YOUR GOAL:
From the records below, extract the lines from the one containing "pixels, height=950 pixels." to the one containing "pyautogui.click(x=520, y=576)", both included, and copy them without any change.

Stored items:

◆ ◆ ◆

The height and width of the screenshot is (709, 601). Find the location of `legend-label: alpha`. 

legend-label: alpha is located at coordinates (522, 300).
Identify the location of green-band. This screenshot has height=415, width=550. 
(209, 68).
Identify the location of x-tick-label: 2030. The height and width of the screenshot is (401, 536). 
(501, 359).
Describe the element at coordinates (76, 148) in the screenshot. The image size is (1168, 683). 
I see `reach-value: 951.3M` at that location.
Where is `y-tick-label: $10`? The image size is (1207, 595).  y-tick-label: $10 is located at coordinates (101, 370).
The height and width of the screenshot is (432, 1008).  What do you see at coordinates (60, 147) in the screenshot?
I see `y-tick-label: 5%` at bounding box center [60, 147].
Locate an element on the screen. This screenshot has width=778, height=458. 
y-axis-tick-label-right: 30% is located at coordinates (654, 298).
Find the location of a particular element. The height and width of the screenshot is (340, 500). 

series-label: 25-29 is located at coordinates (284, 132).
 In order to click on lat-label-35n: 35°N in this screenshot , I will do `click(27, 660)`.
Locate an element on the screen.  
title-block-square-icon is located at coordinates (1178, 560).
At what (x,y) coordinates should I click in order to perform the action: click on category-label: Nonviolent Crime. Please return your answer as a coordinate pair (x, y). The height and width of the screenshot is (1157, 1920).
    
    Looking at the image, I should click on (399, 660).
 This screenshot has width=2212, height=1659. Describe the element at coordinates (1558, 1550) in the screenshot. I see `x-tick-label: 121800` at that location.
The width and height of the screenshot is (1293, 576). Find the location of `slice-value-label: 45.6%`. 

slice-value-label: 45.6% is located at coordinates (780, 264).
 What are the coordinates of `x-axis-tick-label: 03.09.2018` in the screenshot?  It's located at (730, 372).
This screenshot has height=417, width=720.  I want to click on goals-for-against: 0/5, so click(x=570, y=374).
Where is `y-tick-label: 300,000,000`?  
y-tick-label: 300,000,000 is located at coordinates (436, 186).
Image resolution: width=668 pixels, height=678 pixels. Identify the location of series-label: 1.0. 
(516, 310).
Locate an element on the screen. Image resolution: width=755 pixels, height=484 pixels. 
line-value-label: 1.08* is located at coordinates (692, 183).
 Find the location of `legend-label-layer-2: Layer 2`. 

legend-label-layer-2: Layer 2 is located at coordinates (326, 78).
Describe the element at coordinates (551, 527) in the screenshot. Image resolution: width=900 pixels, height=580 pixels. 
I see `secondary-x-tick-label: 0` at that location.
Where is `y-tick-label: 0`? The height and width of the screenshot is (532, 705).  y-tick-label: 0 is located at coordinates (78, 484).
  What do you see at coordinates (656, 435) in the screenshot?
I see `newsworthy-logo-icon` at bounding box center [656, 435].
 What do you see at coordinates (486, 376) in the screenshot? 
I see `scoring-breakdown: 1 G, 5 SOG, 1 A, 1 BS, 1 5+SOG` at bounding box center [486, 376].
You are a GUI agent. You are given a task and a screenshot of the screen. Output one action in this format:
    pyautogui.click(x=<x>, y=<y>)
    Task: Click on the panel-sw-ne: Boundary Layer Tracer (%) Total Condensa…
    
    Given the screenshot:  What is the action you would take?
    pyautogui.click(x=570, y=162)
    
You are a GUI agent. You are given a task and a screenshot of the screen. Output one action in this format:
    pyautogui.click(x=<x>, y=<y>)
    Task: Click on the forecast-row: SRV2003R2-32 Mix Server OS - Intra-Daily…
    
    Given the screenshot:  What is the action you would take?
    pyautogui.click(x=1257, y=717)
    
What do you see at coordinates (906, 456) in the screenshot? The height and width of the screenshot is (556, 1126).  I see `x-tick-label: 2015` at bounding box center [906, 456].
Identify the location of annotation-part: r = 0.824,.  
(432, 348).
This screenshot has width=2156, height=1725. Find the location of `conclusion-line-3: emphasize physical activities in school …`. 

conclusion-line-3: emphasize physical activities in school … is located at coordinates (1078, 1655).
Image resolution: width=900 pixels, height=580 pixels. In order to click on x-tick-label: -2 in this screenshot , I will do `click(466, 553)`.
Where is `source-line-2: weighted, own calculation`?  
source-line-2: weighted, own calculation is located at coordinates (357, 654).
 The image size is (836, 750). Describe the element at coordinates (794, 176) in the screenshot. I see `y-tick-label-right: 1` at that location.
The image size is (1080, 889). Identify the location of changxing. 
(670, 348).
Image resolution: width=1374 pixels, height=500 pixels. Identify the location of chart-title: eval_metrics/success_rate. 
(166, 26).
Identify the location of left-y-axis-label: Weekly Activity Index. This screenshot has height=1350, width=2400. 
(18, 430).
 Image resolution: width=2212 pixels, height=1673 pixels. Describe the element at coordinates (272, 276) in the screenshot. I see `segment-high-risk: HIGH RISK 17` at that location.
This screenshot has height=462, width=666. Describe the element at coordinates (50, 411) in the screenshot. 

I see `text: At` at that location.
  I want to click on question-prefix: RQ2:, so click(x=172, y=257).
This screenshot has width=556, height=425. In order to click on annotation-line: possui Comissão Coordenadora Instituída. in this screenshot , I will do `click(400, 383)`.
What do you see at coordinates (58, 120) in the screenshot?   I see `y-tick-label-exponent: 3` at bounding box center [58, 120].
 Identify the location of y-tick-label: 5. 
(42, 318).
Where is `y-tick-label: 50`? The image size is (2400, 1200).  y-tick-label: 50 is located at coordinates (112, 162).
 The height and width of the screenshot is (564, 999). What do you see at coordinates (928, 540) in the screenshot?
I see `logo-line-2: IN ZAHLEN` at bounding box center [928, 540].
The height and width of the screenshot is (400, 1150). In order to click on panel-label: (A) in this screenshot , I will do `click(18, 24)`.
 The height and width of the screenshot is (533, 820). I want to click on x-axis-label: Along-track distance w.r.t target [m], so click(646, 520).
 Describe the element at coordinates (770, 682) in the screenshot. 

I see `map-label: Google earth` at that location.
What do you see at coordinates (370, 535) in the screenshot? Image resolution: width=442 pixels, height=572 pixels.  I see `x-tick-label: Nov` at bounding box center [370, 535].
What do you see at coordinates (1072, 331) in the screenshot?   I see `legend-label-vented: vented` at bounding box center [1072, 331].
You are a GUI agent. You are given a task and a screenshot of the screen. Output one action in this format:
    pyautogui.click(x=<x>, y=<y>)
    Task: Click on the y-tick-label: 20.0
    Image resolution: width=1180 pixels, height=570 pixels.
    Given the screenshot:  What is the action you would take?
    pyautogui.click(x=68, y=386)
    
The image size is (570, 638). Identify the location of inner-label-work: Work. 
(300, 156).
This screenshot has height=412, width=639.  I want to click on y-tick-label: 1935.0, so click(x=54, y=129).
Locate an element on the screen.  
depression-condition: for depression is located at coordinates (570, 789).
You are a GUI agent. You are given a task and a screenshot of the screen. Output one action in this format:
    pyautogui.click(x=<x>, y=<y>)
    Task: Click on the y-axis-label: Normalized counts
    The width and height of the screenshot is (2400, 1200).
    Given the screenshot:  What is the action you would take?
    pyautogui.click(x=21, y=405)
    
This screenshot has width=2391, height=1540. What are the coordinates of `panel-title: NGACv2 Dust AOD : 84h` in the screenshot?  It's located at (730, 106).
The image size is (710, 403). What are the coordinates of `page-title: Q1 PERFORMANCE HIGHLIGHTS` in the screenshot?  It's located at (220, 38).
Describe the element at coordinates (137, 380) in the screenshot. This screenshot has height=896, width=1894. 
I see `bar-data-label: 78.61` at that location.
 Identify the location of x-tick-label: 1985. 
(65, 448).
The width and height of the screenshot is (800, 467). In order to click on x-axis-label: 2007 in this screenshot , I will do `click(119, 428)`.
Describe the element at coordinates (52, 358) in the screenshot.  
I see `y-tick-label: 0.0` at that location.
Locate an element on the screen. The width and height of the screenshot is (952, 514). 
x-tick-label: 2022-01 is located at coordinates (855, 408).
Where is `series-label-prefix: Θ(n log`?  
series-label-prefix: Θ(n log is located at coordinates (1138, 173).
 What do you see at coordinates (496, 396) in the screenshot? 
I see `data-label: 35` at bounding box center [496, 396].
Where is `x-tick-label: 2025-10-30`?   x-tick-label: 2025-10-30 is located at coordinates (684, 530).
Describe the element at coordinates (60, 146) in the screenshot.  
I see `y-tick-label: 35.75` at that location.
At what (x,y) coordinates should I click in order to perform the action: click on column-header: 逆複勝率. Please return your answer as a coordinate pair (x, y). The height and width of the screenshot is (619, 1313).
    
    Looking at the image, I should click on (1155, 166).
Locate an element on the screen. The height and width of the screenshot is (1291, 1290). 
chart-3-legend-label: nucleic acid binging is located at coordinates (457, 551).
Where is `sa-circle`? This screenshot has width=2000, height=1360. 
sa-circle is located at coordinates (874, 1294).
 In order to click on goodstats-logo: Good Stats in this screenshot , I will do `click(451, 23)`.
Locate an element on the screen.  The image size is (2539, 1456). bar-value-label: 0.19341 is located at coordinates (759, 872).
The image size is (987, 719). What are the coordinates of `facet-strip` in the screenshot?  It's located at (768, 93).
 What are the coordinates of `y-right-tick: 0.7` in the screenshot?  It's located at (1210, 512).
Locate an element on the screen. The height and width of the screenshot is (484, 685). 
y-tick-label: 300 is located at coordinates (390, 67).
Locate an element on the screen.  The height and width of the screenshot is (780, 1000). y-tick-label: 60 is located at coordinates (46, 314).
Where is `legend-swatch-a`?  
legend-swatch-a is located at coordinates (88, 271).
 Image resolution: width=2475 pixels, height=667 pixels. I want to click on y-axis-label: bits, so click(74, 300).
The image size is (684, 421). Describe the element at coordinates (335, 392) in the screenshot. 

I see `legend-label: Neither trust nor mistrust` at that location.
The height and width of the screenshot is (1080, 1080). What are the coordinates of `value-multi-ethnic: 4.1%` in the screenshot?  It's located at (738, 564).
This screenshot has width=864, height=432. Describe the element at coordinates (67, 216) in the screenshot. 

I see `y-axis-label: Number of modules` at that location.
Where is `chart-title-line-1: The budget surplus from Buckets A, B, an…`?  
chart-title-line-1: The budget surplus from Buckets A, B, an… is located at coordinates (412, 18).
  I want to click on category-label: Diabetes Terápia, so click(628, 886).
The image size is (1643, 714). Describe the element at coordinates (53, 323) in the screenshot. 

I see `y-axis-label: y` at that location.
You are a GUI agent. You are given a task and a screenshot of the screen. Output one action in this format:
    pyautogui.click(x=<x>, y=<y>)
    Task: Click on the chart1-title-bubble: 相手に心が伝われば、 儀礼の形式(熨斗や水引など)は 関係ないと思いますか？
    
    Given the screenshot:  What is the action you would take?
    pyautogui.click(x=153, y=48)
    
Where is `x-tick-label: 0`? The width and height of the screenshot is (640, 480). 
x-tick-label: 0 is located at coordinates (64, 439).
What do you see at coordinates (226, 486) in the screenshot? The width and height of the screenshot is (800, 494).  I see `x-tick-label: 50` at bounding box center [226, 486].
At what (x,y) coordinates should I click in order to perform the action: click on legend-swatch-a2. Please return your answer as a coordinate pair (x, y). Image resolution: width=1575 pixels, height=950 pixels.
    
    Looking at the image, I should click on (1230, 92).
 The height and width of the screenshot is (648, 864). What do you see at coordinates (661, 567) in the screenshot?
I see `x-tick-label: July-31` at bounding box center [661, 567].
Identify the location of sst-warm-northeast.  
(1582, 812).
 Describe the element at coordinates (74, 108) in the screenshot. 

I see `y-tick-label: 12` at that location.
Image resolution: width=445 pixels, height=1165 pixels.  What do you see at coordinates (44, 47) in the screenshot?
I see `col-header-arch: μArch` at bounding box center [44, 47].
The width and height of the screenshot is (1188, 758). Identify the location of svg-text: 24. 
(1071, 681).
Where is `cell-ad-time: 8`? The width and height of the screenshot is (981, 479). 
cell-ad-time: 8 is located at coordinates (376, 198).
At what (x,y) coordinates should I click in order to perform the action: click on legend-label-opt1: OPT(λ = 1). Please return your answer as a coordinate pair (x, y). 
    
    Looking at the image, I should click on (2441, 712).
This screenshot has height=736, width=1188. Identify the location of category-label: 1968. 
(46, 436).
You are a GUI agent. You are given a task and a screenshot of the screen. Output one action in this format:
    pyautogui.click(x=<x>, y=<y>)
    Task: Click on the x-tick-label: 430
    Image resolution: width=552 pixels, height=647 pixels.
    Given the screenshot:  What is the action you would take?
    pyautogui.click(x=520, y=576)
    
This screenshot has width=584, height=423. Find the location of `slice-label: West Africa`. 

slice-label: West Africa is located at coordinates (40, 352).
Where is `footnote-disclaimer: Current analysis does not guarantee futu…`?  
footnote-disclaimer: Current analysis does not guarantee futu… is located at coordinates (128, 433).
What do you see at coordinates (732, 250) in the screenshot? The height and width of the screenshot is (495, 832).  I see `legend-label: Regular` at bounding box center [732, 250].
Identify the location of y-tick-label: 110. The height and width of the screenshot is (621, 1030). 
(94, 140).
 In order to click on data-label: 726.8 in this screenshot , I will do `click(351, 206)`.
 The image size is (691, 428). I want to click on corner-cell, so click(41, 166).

◆ ◆ ◆

PROBLEM SOLUTION:
At what (x,y) coordinates should I click in order to perform the action: click on legend-swatch-a2. Please return your answer as a coordinate pair (x, y). Image resolution: width=1575 pixels, height=950 pixels.
    
    Looking at the image, I should click on (1230, 92).
 The height and width of the screenshot is (648, 864). What do you see at coordinates (661, 567) in the screenshot?
I see `x-tick-label: July-31` at bounding box center [661, 567].
Identify the location of sst-warm-northeast.  
(1582, 812).
 Describe the element at coordinates (74, 108) in the screenshot. 

I see `y-tick-label: 12` at that location.
Image resolution: width=445 pixels, height=1165 pixels.  What do you see at coordinates (44, 47) in the screenshot?
I see `col-header-arch: μArch` at bounding box center [44, 47].
The width and height of the screenshot is (1188, 758). Identify the location of svg-text: 24. 
(1071, 681).
Where is `cell-ad-time: 8`? The width and height of the screenshot is (981, 479). 
cell-ad-time: 8 is located at coordinates (376, 198).
At what (x,y) coordinates should I click in order to perform the action: click on legend-label-opt1: OPT(λ = 1). Please return your answer as a coordinate pair (x, y). 
    
    Looking at the image, I should click on (2441, 712).
This screenshot has height=736, width=1188. Identify the location of category-label: 1968. 
(46, 436).
You are a GUI agent. You are given a task and a screenshot of the screen. Output one action in this format:
    pyautogui.click(x=<x>, y=<y>)
    Task: Click on the x-tick-label: 430
    Image resolution: width=552 pixels, height=647 pixels.
    Given the screenshot:  What is the action you would take?
    pyautogui.click(x=520, y=576)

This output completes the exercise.